WideOpenWest Sells $1.02 Billion of Debt to Finance Knology Deal

WideOpenWest Finance LLC, a cable television, high-speed Internet and telephone services provider, raised $1.02 billion in a two-part bond offering to help fund its takeover of Knology Inc. (KNOL)

The Englewood, Colorado-based company owned by private- equity firm Avista Capital Partners sold $725 million of 10.25 percent senior unsecured bonds due July 2019 to yield 928 basis points more than similar-maturity Treasuries and $295 million of 13.375 percent, senior subordinated notes maturing in October 2019 with a 12.77 percentage-point spread, according to data compiled by Bloomberg.
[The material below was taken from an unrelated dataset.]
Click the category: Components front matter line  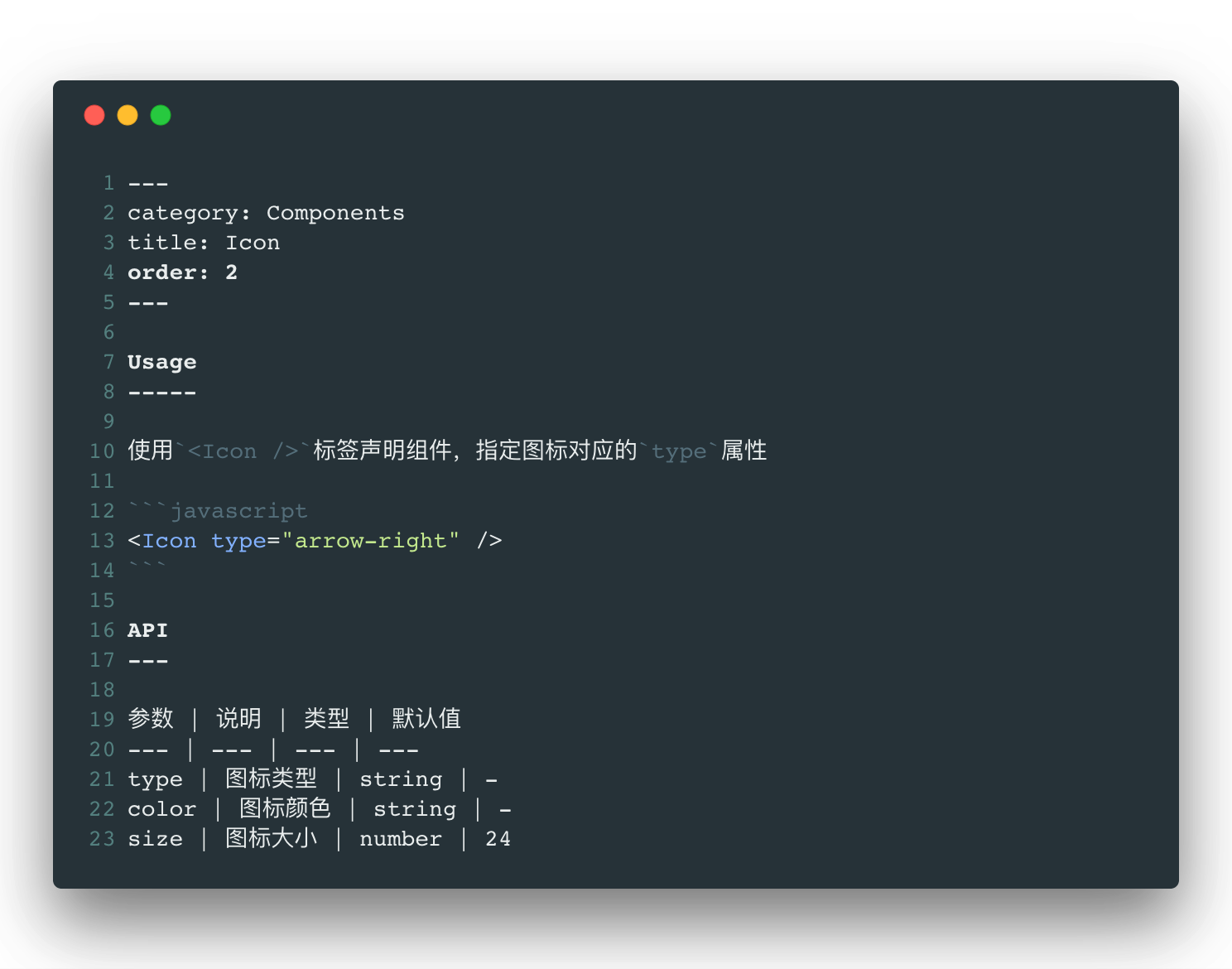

Moody’s Investors Service rated the bonds Caa1, seven levels below investment grade, and Standard & Poor’s graded them an equivalent CCC+.

Proceeds will be used to fund the company’s acquisition of the West Point, Georgia-based cable-television operator and refinance existing debt, according to a person familiar with the offering who asked not to be identified citing lack of authorization to speak publicly about the sale.
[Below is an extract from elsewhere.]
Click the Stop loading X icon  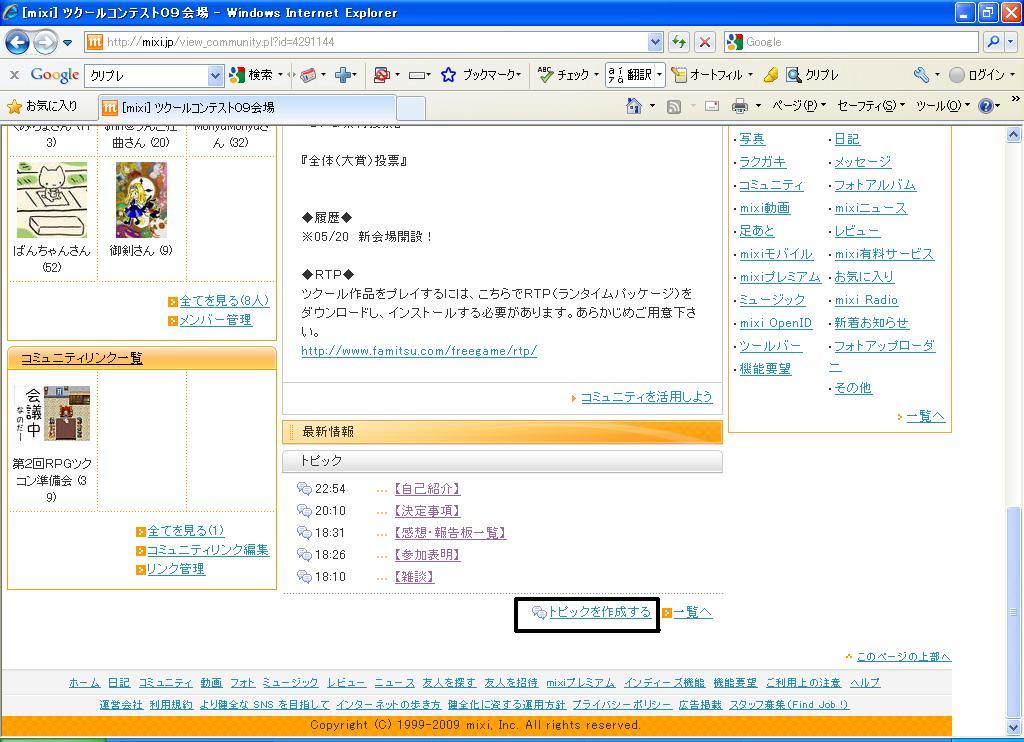[x=705, y=42]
WideOpenWest is also getting a $1.92 billion term loan to help finance the takeover. The six-year debt is expected to be priced at 95.75 cents to 96 cents on the dollar.

Average yields on U.S. bonds rated CCC and below have dropped to 12.45 percent from 14.4 percent at year-end, according to Bank of America Merrill Lynch index data.

WideOpenWest is acquiring Knology for about $1.5 billion, according to an April 18 statement distributed by Business Wire. Avista Capital bought WideOpenWest from Oak Hill Capital Partners LP and ABRY Partners LLC for an undisclosed amount in May 2006, Bloomberg data show.

Credit Suisse Group AG, Mitsubishi UFJ Financial Group Inc., Morgan Stanley, Royal Bank of Canada and SunTrust Banks Inc. managed the bond issue, Bloomberg data show.